Week 22 already. Almost half way down 2010. Next week the Fifa World Cup starts. For those of you, probably Americans, who don't have a clue what it is about: World Cup Soccer. And yes this is the most widely viewed sports event there is and the cool thing about it is that you get to watch sports for 45 minutes in a row before you have a commercial break! Anyway, there's one thing left to say before I will list this weeks Top 5: GO HOLLAND!

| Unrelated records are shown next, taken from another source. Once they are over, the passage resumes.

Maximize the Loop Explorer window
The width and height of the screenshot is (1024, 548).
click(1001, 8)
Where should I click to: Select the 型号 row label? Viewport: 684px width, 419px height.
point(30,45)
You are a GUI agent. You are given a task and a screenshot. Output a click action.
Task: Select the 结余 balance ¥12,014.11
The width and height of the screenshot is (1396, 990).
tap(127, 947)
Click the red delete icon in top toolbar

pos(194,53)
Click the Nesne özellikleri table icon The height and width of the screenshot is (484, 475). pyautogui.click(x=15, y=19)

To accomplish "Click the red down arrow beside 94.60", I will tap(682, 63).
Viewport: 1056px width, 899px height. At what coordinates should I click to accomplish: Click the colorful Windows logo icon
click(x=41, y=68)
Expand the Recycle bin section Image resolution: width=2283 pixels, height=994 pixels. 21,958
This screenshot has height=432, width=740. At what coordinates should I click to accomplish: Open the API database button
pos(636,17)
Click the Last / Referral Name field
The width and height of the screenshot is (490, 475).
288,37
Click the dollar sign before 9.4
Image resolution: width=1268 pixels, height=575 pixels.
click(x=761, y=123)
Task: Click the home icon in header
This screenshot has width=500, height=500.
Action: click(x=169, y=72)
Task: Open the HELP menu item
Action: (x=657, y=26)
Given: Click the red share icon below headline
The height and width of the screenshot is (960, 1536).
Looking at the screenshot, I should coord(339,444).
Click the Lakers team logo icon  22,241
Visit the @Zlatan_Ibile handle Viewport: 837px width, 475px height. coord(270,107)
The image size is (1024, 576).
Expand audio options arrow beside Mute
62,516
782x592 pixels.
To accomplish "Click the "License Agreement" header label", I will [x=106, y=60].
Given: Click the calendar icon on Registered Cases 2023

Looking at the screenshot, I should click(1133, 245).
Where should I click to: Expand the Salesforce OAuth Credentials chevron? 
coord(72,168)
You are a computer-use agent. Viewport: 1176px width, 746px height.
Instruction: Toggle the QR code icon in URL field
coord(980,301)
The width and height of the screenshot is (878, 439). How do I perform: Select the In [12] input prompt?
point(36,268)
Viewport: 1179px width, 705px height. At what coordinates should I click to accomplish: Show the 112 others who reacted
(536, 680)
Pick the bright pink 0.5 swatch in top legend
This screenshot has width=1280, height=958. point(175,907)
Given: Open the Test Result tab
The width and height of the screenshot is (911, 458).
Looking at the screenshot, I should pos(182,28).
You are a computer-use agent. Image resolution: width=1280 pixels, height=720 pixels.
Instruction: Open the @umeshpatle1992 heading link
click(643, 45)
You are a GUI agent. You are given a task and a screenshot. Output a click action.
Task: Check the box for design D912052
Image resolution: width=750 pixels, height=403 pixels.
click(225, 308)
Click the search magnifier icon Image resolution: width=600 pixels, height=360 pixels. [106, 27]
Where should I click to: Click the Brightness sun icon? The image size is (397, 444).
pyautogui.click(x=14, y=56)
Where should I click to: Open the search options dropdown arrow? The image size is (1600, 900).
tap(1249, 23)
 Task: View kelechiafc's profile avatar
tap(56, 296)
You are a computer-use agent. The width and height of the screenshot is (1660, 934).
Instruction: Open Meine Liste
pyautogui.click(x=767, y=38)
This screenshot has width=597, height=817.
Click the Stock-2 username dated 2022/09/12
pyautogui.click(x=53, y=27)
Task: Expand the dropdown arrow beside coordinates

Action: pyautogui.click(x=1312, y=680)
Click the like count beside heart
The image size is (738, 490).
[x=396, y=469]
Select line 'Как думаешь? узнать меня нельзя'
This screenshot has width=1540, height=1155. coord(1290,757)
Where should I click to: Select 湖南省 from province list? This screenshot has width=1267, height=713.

- Cody Bunch – The Math Behind the DRS Stars
In our particular case, not much to look at, as well, she is seemingly a well balanced cluster. However let’s work through the formula with the assumption that we have a 2 node cluster and a standard deviation of 0.282 (the “target” from above): 6 – ceil(0.282 / 0.1 * sqrt(2)). - Eric Sloof – Caveat when using – Percentage of cluster resources reserved as failover spare capacity
I think everyone knows the three admissions control policies which can be enforced on a VMware HA Cluster. If you are using the default “Host Failures Allowed” policy, you must keep in mind that the largest virtual machine reservation will decide how big your cluster slot size is going to be. In most cases when you are using reservations that differ, I would prefer to use the “Percentage of cluster resources reserved as failover spare capacity”. But be careful, I’ve pulled two quotes which warn us for scattered resources and the need to set restart priority on large virtual machines. - Simon Long – VMware ESXi 4 Log Files
This is the ESXi Host Agent log. It contains information on the agent that manages the ESXi Host and it's VM's. I don't tend to use this log as much as I used to with ESX, purely because it has been amalgamated in the message log. If you are troubleshooting a Host issue and don't want vmkernel logs getting in the way, this is the log for you. The log entries are time stamped (using UTC timezone) which is pretty handy when looking back to see what happened when an error occurred or something failed. - Arnim van Lieshout – PowerCLI: Reset CPU and Memory Limits
Today I noticed a memory limit on a vm. After investigating my environment using the vEcoShell and the Community PowerPack, I found more vms with memory limits set. It turned out that there was a template which had the limit set. I could easily reset all limits using the GUI, but I thought I rather do it with PowerCLI. Alan Renouf did a post already on a oneliner to reset all cpu and memory limits back in july 2009. After trying that code I found it rather slow. If you want to speed up things in PowerCLI you need to use the Get-View cmdlet. After some digging in the vSphere API Reference, I came up with a different peace of code that is much faster. - Duncan Epping – esxtop -l
As most of you know esxtop takes snapshots from VSI nodes (similar to proc nodes) to capture the running entities and their states. The rate in which these snapshots are taken can be changed with the “s”. The default setting is 5 seconds and the minimum, which most people probably use, is 2 seconds. This means that every entity (worlds, for instance a virtual machine) and the associated info is queried again every two seconds. As many of the metrics shown in esxtop are calculated based on the difference of two successive snapshots, e.g. %USED (CPU), esxtop just rereads all the info(all entities and all values) and calculates the values of the metrics.